# [Request]
Update the material lines starting with the line with "You are a computer-use" and going on through the line with "pos(1112,111)" so that "Key menu" becomes "Key settings panel", with everything else left unchanged. Return only those lines.

# [Extracted data]
-- begin --

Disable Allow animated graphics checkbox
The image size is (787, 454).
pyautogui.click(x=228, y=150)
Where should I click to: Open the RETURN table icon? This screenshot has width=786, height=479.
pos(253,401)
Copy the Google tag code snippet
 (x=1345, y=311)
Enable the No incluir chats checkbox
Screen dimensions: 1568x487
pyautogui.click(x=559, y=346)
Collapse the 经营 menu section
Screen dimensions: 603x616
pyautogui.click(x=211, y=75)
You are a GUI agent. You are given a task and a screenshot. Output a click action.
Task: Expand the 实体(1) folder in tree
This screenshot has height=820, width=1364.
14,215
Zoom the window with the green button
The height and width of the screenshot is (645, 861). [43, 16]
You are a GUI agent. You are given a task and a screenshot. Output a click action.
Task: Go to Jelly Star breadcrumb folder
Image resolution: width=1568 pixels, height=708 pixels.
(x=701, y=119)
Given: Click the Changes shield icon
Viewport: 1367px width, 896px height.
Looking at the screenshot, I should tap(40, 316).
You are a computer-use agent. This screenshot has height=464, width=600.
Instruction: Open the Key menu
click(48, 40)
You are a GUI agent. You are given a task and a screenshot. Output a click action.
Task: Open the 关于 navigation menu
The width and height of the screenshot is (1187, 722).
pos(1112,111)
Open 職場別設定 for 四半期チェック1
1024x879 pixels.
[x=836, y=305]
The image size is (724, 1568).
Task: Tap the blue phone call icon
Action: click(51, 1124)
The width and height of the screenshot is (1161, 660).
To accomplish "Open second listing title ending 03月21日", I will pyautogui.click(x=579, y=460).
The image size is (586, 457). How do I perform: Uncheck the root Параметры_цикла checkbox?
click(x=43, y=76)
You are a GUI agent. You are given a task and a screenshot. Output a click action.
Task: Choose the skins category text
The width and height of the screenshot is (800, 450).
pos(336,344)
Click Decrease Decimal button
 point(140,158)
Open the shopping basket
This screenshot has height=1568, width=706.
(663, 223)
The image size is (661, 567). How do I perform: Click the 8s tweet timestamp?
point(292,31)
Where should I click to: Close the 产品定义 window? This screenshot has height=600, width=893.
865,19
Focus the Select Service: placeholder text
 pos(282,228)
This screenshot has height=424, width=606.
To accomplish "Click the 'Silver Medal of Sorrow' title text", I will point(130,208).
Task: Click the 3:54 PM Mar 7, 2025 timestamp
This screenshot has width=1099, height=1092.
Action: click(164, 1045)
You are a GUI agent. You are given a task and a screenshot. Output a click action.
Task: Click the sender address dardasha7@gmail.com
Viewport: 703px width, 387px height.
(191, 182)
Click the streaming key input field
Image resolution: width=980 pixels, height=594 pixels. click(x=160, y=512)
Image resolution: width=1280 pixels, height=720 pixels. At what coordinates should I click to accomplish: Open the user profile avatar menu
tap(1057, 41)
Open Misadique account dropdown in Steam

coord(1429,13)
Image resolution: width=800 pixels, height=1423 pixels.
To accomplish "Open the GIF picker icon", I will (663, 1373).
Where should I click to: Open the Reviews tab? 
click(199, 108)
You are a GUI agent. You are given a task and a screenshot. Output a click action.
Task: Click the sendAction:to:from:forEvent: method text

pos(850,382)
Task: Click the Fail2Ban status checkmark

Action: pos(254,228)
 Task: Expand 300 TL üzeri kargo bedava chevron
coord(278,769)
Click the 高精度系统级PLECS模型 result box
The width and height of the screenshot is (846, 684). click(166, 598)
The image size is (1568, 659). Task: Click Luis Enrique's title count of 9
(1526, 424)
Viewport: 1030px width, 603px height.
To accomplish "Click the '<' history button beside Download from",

-- end --

# [Result]
You are a computer-use agent. This screenshot has height=464, width=600.
Instruction: Open the Key settings panel
click(48, 40)
You are a GUI agent. You are given a task and a screenshot. Output a click action.
Task: Open the 关于 navigation menu
The width and height of the screenshot is (1187, 722).
pos(1112,111)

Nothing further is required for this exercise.